Records from a pointing dataset:
-- Begin --

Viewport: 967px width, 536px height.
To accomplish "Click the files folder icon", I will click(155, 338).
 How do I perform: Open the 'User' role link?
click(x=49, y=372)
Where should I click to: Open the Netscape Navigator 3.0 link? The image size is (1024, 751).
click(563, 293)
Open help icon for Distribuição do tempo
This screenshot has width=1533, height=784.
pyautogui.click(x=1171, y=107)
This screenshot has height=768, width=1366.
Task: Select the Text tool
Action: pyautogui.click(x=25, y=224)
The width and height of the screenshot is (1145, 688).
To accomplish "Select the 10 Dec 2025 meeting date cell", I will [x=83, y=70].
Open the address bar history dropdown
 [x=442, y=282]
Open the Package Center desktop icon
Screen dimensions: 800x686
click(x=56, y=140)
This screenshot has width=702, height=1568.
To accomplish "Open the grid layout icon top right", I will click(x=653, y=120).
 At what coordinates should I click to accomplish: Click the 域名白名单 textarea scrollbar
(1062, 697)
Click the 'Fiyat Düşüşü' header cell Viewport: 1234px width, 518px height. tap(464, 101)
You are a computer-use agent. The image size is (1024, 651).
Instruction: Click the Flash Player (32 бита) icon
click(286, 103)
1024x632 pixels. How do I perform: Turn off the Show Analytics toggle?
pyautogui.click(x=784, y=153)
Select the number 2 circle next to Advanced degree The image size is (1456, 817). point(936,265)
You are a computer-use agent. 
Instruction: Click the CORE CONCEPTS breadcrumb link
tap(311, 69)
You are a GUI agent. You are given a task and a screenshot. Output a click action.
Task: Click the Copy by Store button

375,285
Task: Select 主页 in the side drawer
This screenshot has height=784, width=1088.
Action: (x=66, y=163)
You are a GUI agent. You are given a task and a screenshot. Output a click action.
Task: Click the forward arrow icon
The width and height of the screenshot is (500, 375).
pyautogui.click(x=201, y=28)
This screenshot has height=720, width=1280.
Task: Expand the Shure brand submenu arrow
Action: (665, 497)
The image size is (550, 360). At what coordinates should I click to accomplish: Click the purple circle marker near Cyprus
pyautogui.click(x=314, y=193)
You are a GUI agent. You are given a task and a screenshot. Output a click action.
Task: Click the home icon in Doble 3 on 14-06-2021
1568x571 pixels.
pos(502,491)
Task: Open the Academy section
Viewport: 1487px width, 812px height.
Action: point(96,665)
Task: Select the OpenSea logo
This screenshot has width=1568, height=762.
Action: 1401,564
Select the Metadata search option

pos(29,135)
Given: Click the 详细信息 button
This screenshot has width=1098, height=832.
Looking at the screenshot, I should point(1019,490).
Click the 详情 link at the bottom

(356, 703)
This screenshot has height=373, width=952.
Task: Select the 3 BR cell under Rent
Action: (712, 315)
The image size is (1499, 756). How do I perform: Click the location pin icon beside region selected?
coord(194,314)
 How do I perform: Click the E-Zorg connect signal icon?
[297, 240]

-- End --

Task instructions:
Could you rewrite all of the data above, changing each "GUI agent" to "interface agent" and leaving everything else unchanged?

Full solution:
Viewport: 967px width, 536px height.
To accomplish "Click the files folder icon", I will click(155, 338).
 How do I perform: Open the 'User' role link?
click(x=49, y=372)
Where should I click to: Open the Netscape Navigator 3.0 link? The image size is (1024, 751).
click(563, 293)
Open help icon for Distribuição do tempo
This screenshot has width=1533, height=784.
pyautogui.click(x=1171, y=107)
This screenshot has height=768, width=1366.
Task: Select the Text tool
Action: pyautogui.click(x=25, y=224)
The width and height of the screenshot is (1145, 688).
To accomplish "Select the 10 Dec 2025 meeting date cell", I will [x=83, y=70].
Open the address bar history dropdown
 [x=442, y=282]
Open the Package Center desktop icon
Screen dimensions: 800x686
click(x=56, y=140)
This screenshot has width=702, height=1568.
To accomplish "Open the grid layout icon top right", I will click(x=653, y=120).
 At what coordinates should I click to accomplish: Click the 域名白名单 textarea scrollbar
(1062, 697)
Click the 'Fiyat Düşüşü' header cell Viewport: 1234px width, 518px height. tap(464, 101)
You are a computer-use agent. The image size is (1024, 651).
Instruction: Click the Flash Player (32 бита) icon
click(286, 103)
1024x632 pixels. How do I perform: Turn off the Show Analytics toggle?
pyautogui.click(x=784, y=153)
Select the number 2 circle next to Advanced degree The image size is (1456, 817). point(936,265)
You are a computer-use agent. 
Instruction: Click the CORE CONCEPTS breadcrumb link
tap(311, 69)
You are a interface agent. You are given a task and a screenshot. Output a click action.
Task: Click the Copy by Store button

375,285
Task: Select 主页 in the side drawer
This screenshot has height=784, width=1088.
Action: (x=66, y=163)
You are a interface agent. You are given a task and a screenshot. Output a click action.
Task: Click the forward arrow icon
The width and height of the screenshot is (500, 375).
pyautogui.click(x=201, y=28)
This screenshot has height=720, width=1280.
Task: Expand the Shure brand submenu arrow
Action: (665, 497)
The image size is (550, 360). At what coordinates should I click to accomplish: Click the purple circle marker near Cyprus
pyautogui.click(x=314, y=193)
You are a interface agent. You are given a task and a screenshot. Output a click action.
Task: Click the home icon in Doble 3 on 14-06-2021
1568x571 pixels.
pos(502,491)
Task: Open the Academy section
Viewport: 1487px width, 812px height.
Action: point(96,665)
Task: Select the OpenSea logo
This screenshot has width=1568, height=762.
Action: 1401,564
Select the Metadata search option

pos(29,135)
Given: Click the 详细信息 button
This screenshot has width=1098, height=832.
Looking at the screenshot, I should point(1019,490).
Click the 详情 link at the bottom

(356, 703)
This screenshot has height=373, width=952.
Task: Select the 3 BR cell under Rent
Action: (712, 315)
The image size is (1499, 756). How do I perform: Click the location pin icon beside region selected?
coord(194,314)
 How do I perform: Click the E-Zorg connect signal icon?
[297, 240]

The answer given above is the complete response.